╭──

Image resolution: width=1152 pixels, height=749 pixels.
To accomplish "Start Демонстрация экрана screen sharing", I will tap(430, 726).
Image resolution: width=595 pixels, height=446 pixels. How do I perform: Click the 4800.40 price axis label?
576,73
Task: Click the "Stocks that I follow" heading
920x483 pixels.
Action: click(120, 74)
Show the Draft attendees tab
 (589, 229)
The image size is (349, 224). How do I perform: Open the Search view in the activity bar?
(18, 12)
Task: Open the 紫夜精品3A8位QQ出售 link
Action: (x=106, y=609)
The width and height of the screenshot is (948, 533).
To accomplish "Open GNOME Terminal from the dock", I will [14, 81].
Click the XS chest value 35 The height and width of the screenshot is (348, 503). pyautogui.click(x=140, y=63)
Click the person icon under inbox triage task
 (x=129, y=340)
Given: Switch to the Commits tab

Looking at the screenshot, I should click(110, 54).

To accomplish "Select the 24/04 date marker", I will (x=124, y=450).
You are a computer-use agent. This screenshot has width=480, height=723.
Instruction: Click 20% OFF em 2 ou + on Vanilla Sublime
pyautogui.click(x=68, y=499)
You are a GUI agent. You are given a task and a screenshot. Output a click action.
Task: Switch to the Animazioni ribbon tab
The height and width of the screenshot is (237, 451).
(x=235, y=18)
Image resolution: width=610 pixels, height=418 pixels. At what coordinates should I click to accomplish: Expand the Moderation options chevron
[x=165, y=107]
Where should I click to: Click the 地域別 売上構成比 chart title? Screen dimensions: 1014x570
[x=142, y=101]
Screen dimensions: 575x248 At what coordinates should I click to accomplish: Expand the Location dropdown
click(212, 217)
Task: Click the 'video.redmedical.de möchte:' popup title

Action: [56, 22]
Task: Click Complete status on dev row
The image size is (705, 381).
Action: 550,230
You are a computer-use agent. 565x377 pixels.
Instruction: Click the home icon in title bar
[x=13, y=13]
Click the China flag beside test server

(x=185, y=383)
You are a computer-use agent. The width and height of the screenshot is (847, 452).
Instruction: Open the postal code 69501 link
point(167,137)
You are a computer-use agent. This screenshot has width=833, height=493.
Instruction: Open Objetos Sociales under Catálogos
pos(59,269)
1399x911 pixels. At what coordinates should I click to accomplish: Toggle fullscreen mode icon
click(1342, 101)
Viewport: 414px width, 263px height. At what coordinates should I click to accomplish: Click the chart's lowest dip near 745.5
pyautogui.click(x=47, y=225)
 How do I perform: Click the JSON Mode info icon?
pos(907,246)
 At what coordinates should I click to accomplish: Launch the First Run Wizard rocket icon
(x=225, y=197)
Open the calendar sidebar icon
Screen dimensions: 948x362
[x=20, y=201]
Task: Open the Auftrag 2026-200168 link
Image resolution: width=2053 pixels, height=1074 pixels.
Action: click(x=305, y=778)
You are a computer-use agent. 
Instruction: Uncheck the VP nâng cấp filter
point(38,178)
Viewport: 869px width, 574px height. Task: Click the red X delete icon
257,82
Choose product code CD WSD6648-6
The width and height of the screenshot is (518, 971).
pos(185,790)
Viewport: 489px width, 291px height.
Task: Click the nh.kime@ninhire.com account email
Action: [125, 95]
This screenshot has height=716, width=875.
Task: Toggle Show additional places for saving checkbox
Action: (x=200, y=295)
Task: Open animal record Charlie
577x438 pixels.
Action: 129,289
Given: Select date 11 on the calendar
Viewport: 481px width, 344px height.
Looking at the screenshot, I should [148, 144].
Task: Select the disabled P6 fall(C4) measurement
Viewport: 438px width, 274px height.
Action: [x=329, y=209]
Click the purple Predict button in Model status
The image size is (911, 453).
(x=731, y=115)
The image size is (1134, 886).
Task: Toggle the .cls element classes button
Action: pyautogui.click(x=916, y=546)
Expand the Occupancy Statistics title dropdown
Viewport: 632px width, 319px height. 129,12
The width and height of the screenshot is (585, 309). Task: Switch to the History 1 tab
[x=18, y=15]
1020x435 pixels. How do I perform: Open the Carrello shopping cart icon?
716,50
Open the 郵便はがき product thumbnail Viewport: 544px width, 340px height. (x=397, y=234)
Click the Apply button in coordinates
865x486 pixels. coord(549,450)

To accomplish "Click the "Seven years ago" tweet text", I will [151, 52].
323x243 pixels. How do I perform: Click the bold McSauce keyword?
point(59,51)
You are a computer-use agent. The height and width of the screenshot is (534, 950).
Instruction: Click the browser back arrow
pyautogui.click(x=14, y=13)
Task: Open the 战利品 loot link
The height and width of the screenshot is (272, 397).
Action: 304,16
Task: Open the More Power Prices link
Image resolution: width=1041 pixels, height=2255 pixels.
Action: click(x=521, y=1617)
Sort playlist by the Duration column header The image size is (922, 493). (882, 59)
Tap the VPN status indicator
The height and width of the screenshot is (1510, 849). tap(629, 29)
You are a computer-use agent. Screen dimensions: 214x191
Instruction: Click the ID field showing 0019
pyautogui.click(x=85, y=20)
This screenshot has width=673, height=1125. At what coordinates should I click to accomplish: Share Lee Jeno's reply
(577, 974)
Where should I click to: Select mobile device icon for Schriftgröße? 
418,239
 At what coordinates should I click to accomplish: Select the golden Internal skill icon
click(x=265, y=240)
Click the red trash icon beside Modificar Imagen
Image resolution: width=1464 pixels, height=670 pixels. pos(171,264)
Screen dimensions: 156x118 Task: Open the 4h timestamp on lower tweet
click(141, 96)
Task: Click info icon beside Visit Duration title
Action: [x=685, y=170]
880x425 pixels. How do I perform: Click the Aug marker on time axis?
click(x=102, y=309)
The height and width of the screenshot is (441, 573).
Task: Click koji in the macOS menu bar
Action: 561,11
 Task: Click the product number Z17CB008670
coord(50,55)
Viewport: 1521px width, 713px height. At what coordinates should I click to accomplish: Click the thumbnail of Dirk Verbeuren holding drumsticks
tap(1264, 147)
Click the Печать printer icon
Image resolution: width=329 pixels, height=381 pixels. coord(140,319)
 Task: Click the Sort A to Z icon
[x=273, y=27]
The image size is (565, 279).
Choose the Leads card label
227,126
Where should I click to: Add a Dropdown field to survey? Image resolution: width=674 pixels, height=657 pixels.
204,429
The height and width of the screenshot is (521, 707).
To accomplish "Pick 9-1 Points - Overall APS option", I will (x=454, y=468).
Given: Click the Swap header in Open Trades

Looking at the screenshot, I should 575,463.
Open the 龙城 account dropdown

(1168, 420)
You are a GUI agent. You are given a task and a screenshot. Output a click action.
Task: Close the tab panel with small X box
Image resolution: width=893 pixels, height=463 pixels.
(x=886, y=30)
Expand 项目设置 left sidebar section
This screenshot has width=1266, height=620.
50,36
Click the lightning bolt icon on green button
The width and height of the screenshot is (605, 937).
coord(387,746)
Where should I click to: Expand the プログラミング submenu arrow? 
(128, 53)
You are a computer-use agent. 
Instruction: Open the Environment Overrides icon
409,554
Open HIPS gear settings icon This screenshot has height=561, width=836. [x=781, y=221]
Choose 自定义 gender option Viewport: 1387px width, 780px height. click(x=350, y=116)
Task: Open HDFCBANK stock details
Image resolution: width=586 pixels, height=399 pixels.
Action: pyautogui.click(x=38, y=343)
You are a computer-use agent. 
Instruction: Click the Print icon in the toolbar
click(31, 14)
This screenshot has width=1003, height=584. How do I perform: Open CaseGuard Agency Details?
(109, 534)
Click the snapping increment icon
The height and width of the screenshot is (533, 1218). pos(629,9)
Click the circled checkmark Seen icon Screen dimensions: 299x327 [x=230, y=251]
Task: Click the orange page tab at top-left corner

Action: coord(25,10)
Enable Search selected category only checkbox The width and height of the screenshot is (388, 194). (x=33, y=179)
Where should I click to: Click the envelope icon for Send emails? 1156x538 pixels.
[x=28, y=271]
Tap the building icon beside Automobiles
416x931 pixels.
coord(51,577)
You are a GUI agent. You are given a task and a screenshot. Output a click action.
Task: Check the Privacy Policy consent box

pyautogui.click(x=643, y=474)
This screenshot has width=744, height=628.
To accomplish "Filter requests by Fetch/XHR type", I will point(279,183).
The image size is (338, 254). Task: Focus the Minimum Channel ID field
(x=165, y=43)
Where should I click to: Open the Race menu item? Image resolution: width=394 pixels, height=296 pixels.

╰──

What to do =
Filter the data above by the word "date" and copy every line that matches.

Answer box =
To accomplish "Select the 24/04 date marker", I will (x=124, y=450).
Given: Select date 11 on the calendar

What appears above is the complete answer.